For whatever reason I feel like Tobacco Road ought to be a baseball hotbed. Maybe it's Bull Durham, or because we always hold the ACC championships down there. It's not. Duke scraped into the ACC tournament (it certainly helped that they didn't have to face FSU) and even did manage to beat Clemson once there. That seems to be their ceiling anymore.

This year's schedule isn't as kind: instead of ACC runner-up Florida State, they skip bottom-feeding Maryland. And the prevailing opinion is that VT has passed them up. It's probably a sound opinion. Duke's returning a reasonable amount of its talent from last year, but the guy they'll miss is Andrew Wolcott, undeniably the staff ace last year. It was Wolcott who beat Clemson in the ACC's, but he was the only one who started more than two games and finished with an ERA better than 4.80. It was all the way down at 2.77, phenomenal for the college game. But he's gone, and the returning pitchers were serviceable at best, and at worst, thoroughly awful.

Duke has some bats that should help keep them at least on the fringes of contention throughout the season, Piwnica-Worms and Gould leading the way. But the one guy who could really put a charge into a ball is also gone: Nate Freiman accounted for 20 of Duke's 53 homers. There's a little bit of pop in all the remaining bats, but mostly these guys are contact hitters who aren't gonna put on a fireworks display. Bottom line here is that Duke shouldn't really be expected to make a return appearance in the ACC tournament - it'll take a pitching miracle.

Florida State

Last season: Lost in ACC championship game; lost in NCAA super-regionals
Record: 45-18 (19-9 - 1st in ACC)
Return: 77% of ACC starts; 82% of total innings pitched
Names to know: SP Sean Gilmartin, SP Brian Busch, CF Tyler Holt, SS Stephen Cardullo

There are two threats to UVA repeating as ACC champions and these guys, the heavy favorite last year, are one of them. Returning everyone who started an ACC game on the mound has a lot to do with it. In fact, FSU really has only to find a new starting first and second baseman, but the guys they tried out in this past weekend's Georgia State series looked like they fit right into that heavy-hitting lineup. And last year's starting 1B, Jack Posey, was an extremely light hitter; freshman Jayce Boyd appears to be the front-runner and he can't be any worse at the plate.

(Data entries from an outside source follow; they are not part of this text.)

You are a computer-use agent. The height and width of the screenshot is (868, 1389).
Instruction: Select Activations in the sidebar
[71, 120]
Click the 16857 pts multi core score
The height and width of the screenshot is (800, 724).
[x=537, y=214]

That lineup is a beastie, too. They like to lead it off with CF Tyler Holt, who batted a whopping .401 last year and got on base at a .520 clip. Holt was one of two players to start every game for the Seminoles, and oh by the way, made just one error all season long. And when you have guy that gets on base more often than not, and guys behind him to drive him in, it's a formula for a lot of runs. FSU scored way more of them than anyone in the league - more than nine per game. Four players in double digits in the home run department, and only one of them departed. (Scary to think he could have come back, too, but he was an 8th-round pick and decided to take off.)

The starting pitchers are pretty butch, too; the regular weekend rotation of Gilmartin, Busch, and McGee combined for a 3.81 ERA, outstanding in college. If there's a weakness in the Seminole roster, it's the bullpen. It's not bad, but simply pedestrian. They're hittable by a good lineup, and they're searching for a closer this year.

Bullpens are frustrating, though, because all they do is keep good teams from being great. FSU is already a damn good team and a lock to earn a high seed, if not the #1 seed, in the ACC tournament. It's hardly fair, in fact: the one team they skip is Georgia Tech, only the other top ten-ranked team in the ACC. They're our season-opening series, in fact: just three short weekends away. It'll be a bellwether series for both teams, and oh-by-the-way we're on the road for it.